What you should do: Copy every line of the data in which the word "Expand" occurs.

Source records:
▬▬▬▬▬▬

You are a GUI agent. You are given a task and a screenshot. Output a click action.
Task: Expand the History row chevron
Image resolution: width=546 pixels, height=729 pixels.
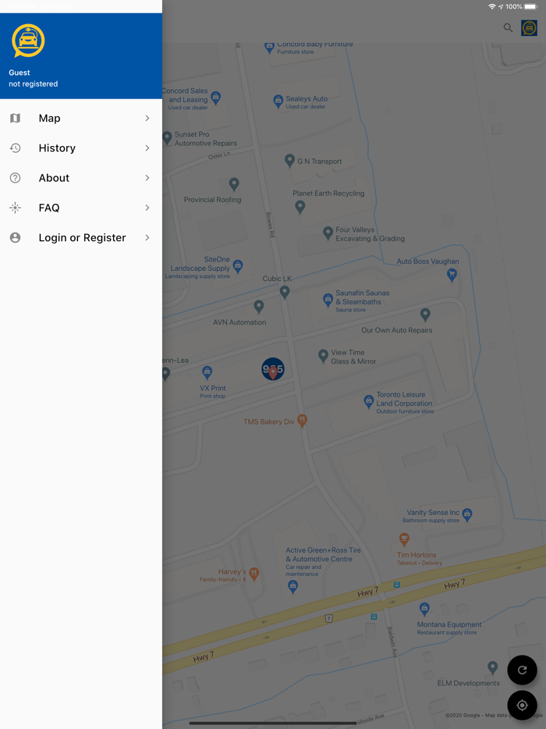click(x=147, y=148)
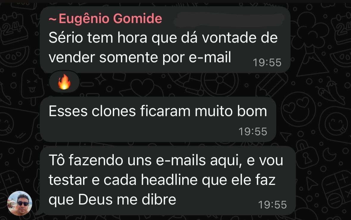
Task: Click the crescent moon doodle in the wallpaper
Action: pos(329,155)
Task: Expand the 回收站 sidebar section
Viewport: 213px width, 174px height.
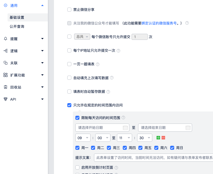Action: [24, 87]
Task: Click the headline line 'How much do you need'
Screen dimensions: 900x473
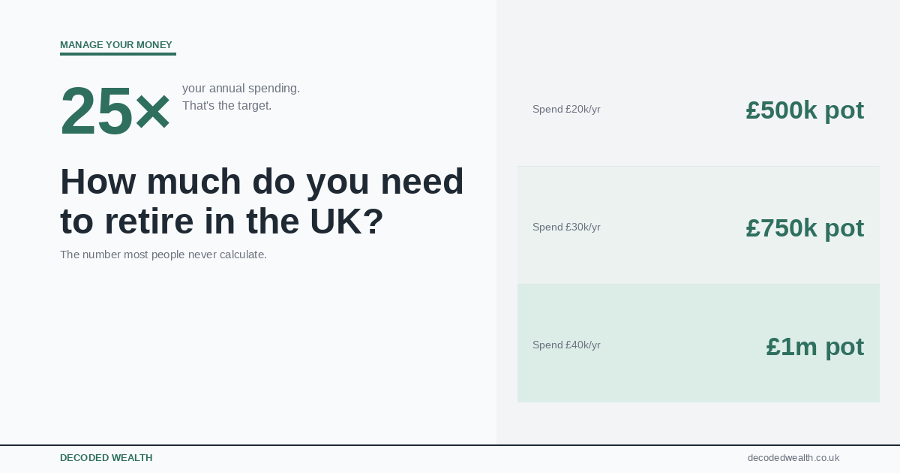Action: [x=262, y=182]
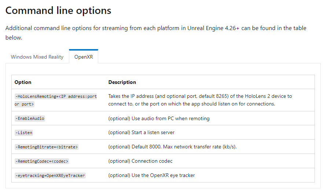Click the 'Use the OpenXR eye tracker' text
The image size is (327, 192).
151,175
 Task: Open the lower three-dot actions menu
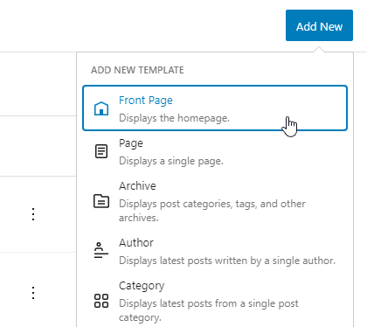point(33,293)
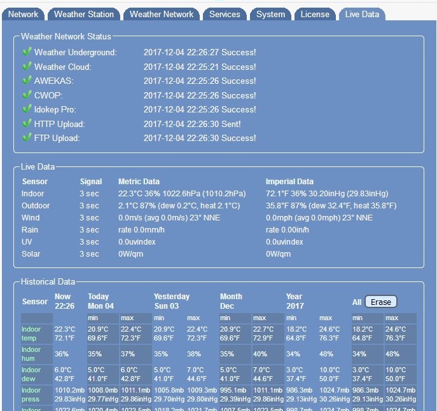Open the Weather Network tab
Viewport: 437px width, 411px height.
click(x=162, y=14)
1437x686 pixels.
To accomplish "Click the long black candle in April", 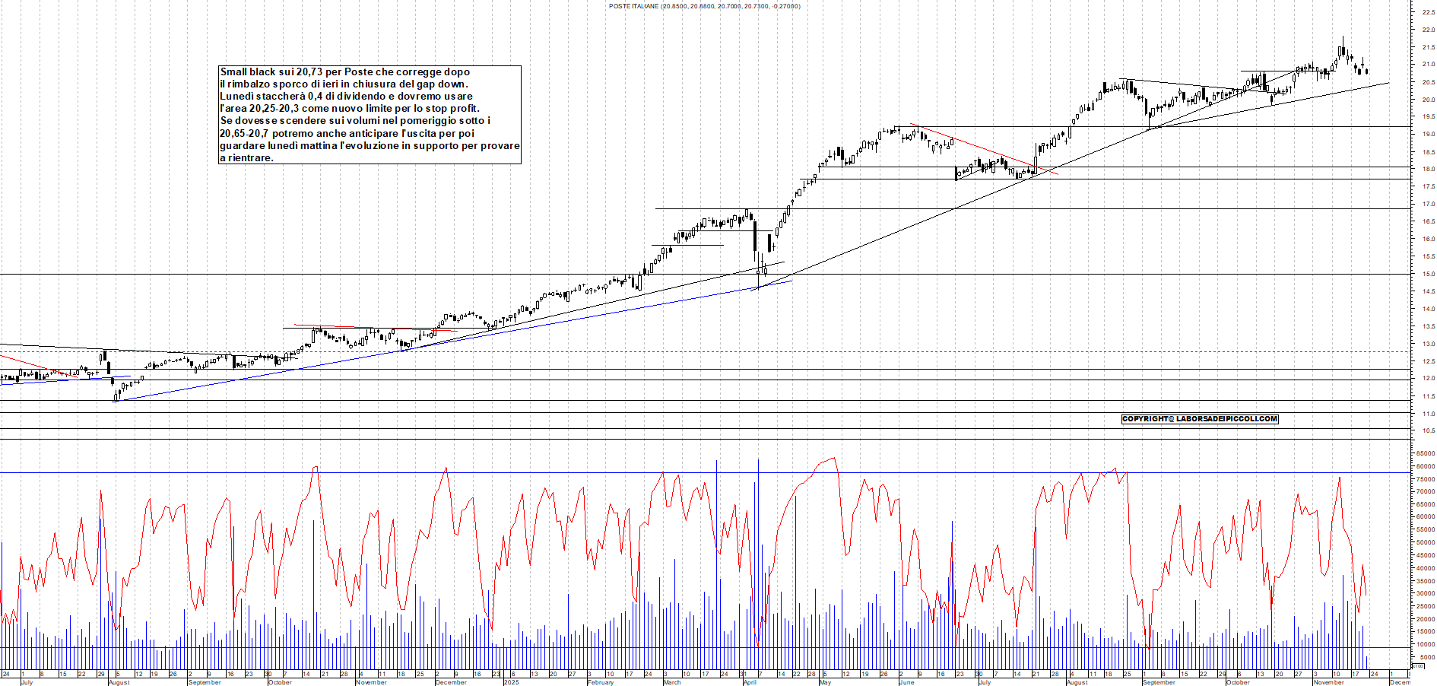I will click(x=754, y=236).
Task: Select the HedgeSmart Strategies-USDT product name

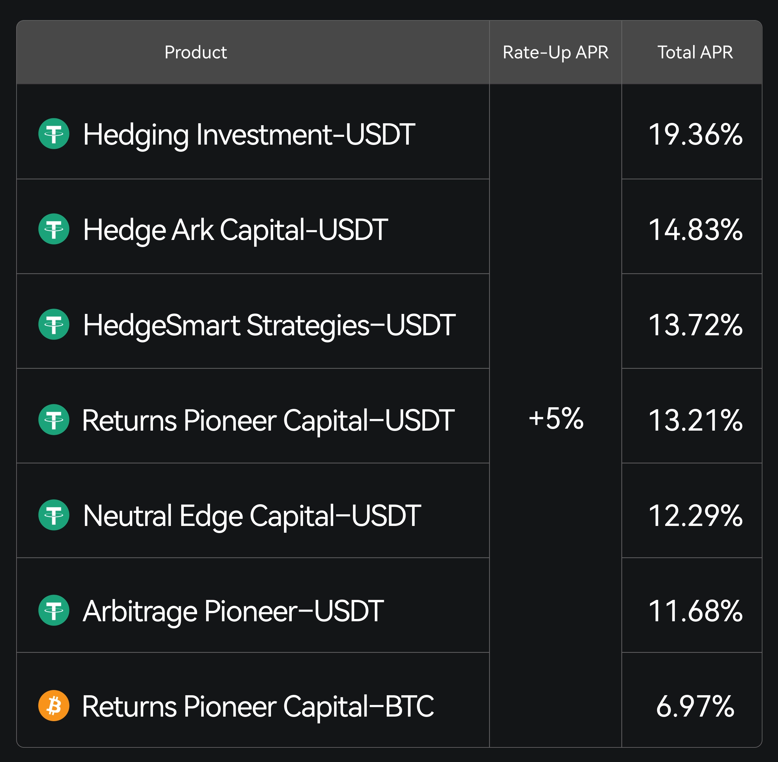Action: tap(269, 325)
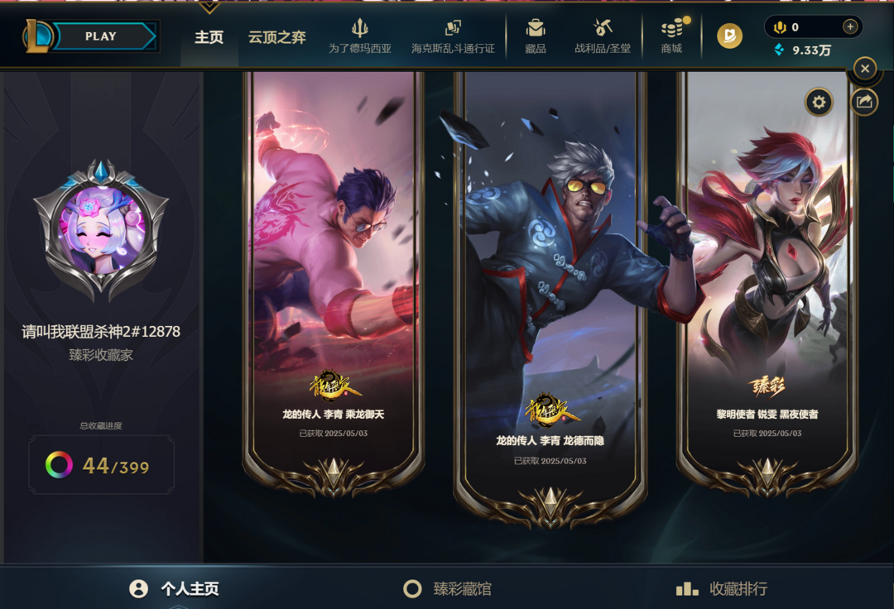Select the 个人主页 bottom tab
This screenshot has width=894, height=609.
coord(175,588)
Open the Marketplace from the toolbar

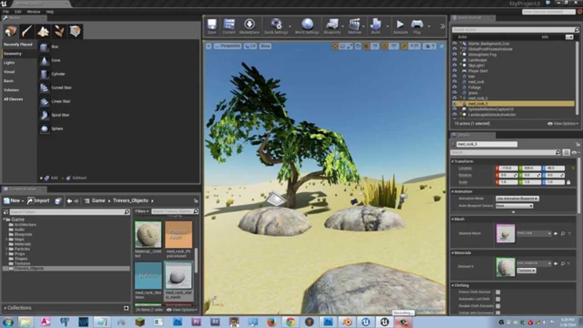249,25
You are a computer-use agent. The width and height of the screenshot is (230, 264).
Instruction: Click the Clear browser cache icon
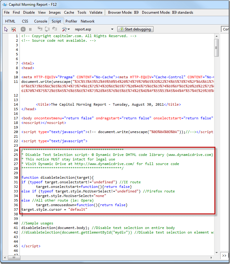coord(14,29)
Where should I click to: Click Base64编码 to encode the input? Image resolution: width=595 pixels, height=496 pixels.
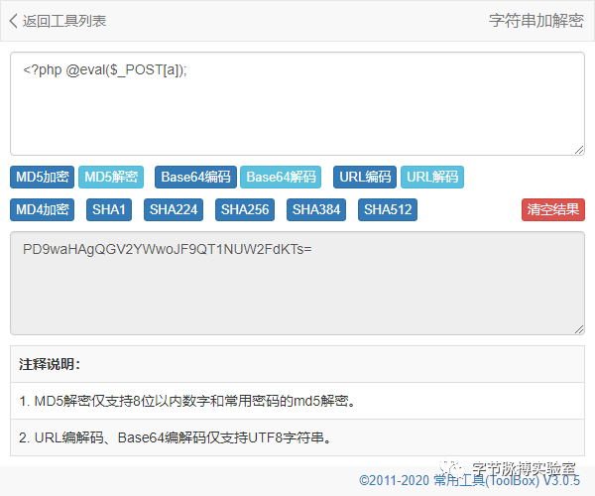click(195, 178)
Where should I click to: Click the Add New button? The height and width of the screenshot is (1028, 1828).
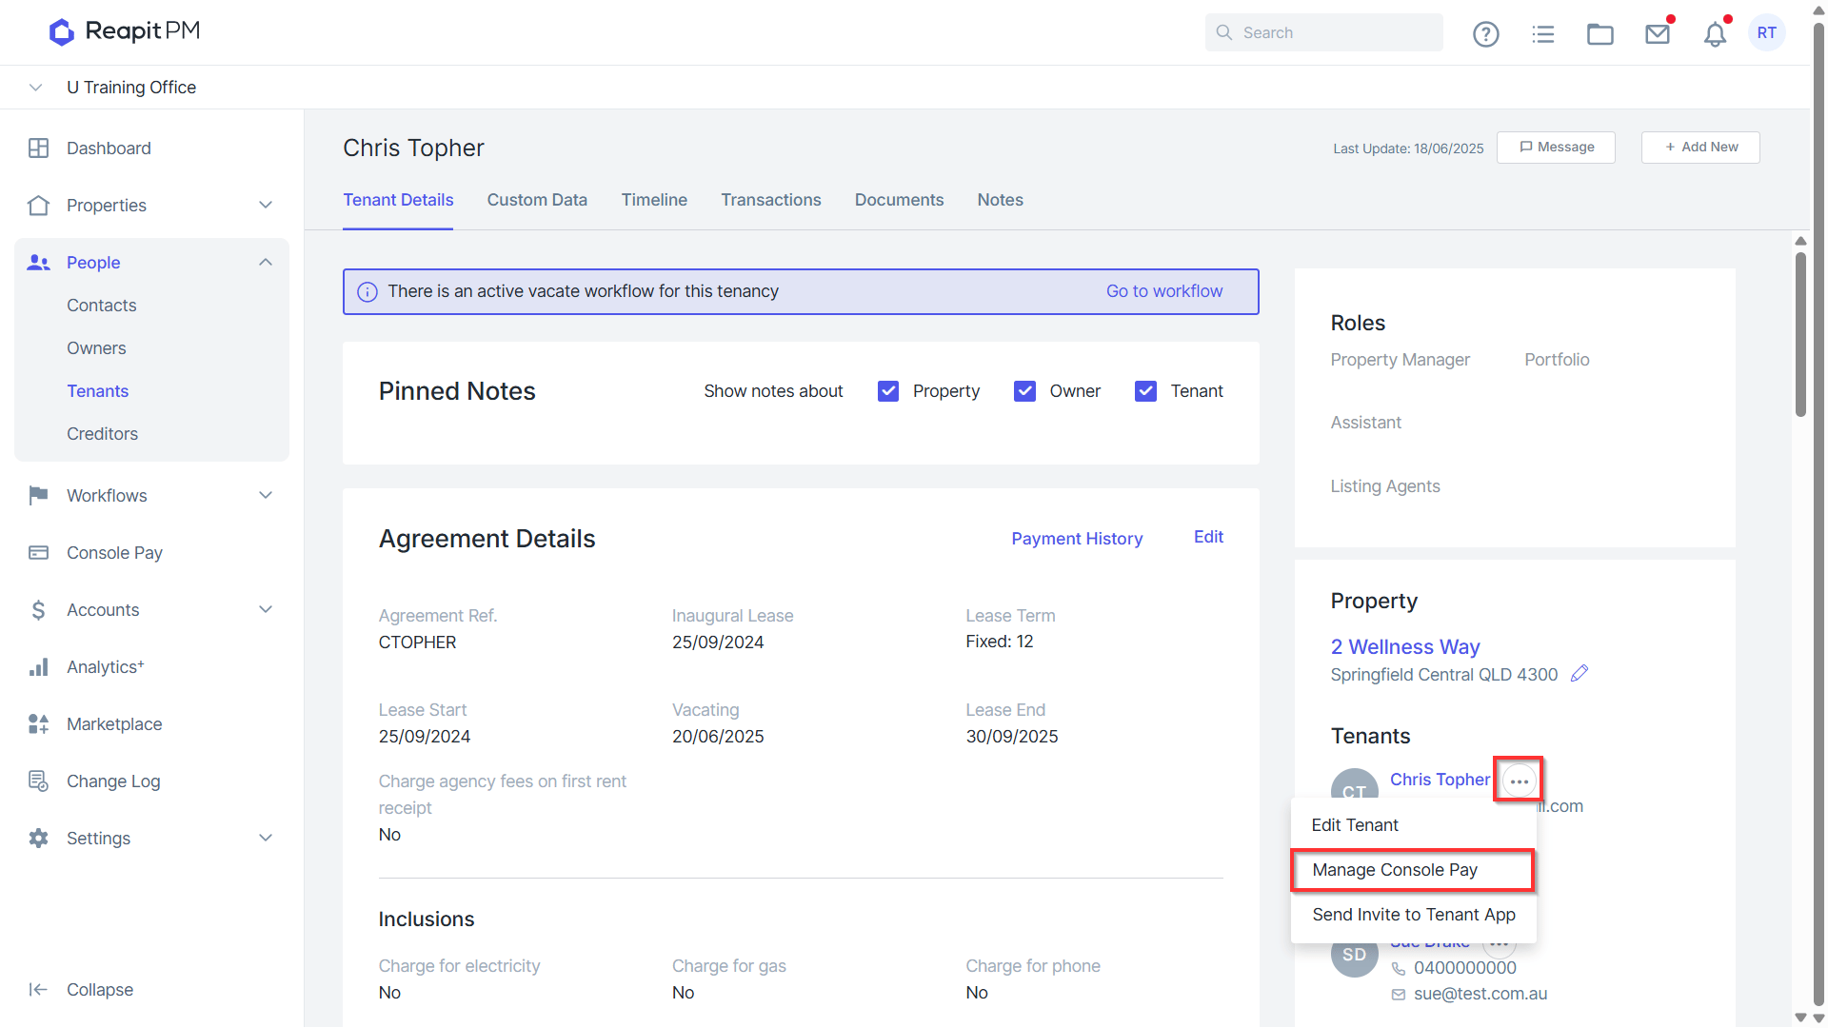point(1700,148)
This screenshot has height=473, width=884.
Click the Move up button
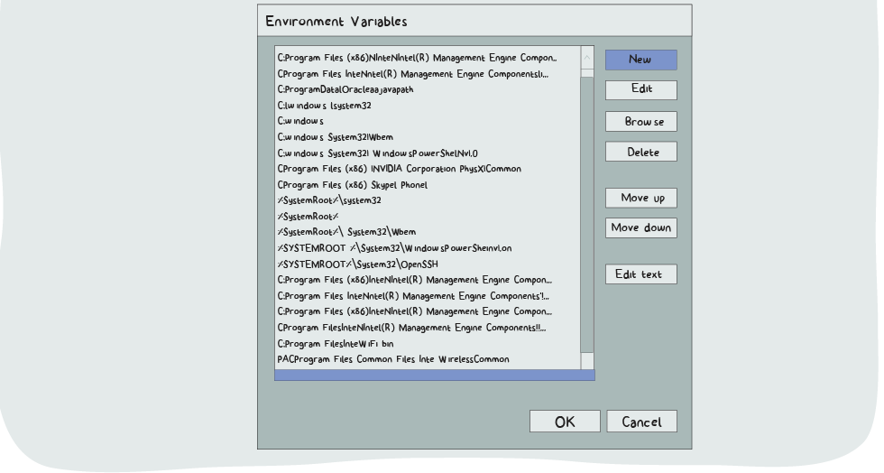tap(640, 199)
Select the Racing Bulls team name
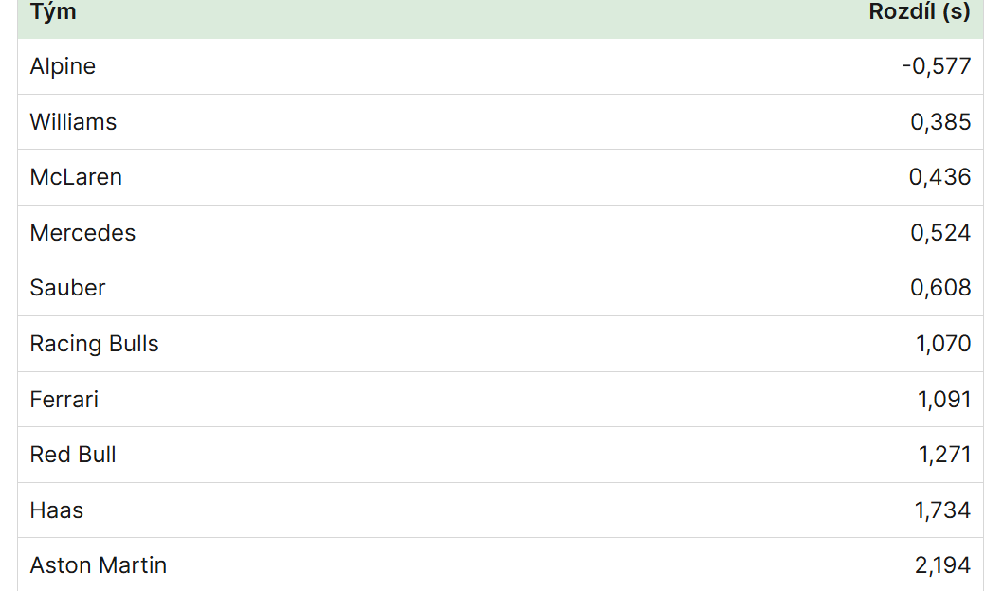Screen dimensions: 985x591 [x=94, y=344]
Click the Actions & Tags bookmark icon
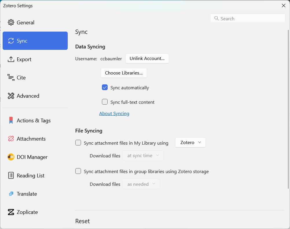This screenshot has height=229, width=290. point(11,121)
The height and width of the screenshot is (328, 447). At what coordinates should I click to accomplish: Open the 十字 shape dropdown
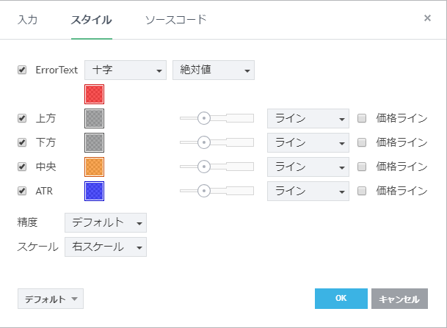(x=126, y=70)
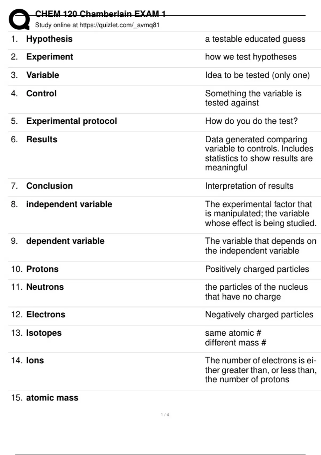This screenshot has width=321, height=455.
Task: Select the dependent variable term
Action: 65,241
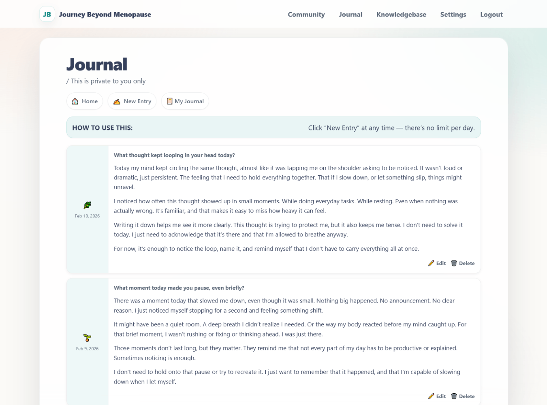
Task: Click the pencil Edit icon on the Feb 9 entry
Action: (x=432, y=396)
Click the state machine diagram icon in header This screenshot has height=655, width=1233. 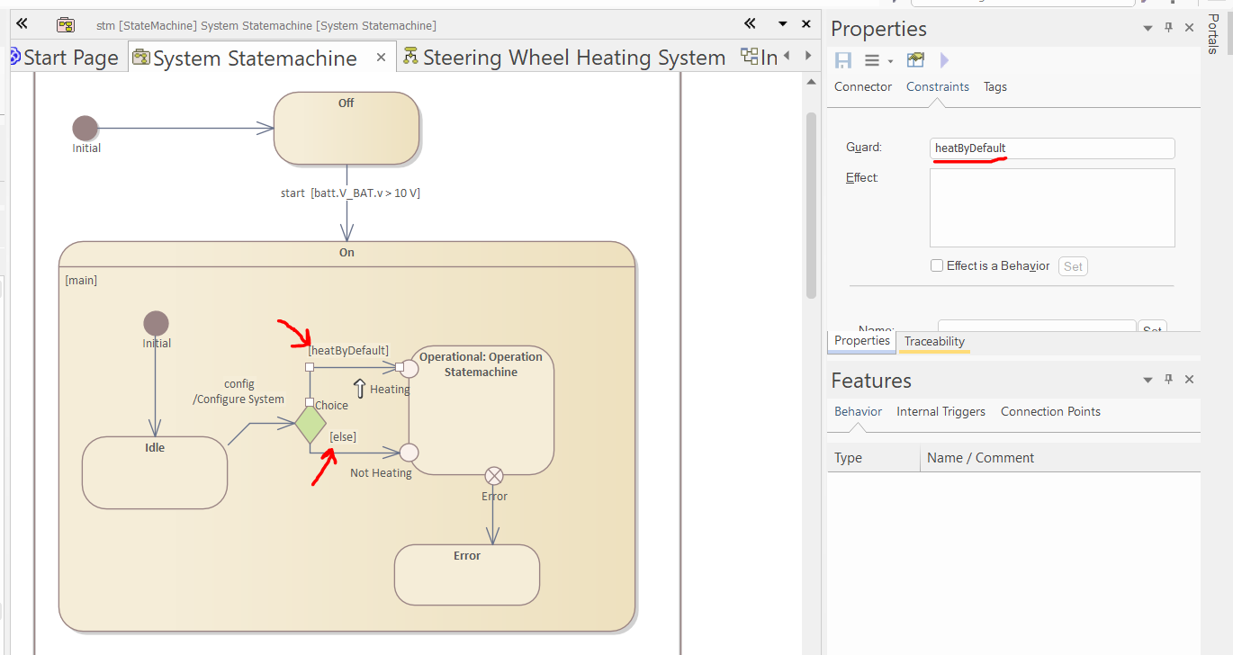(x=66, y=25)
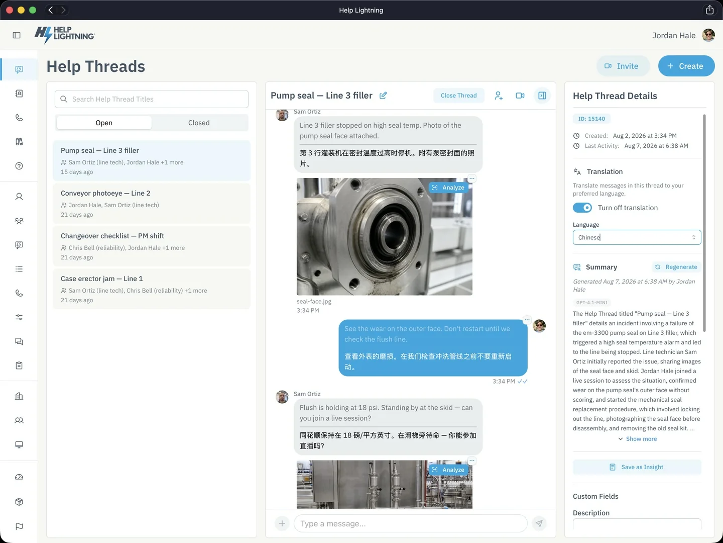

▬▬▬▬▬▬

Answer for the task:
Task: Expand the History row chevron
Task: Expand the 回收站 sidebar section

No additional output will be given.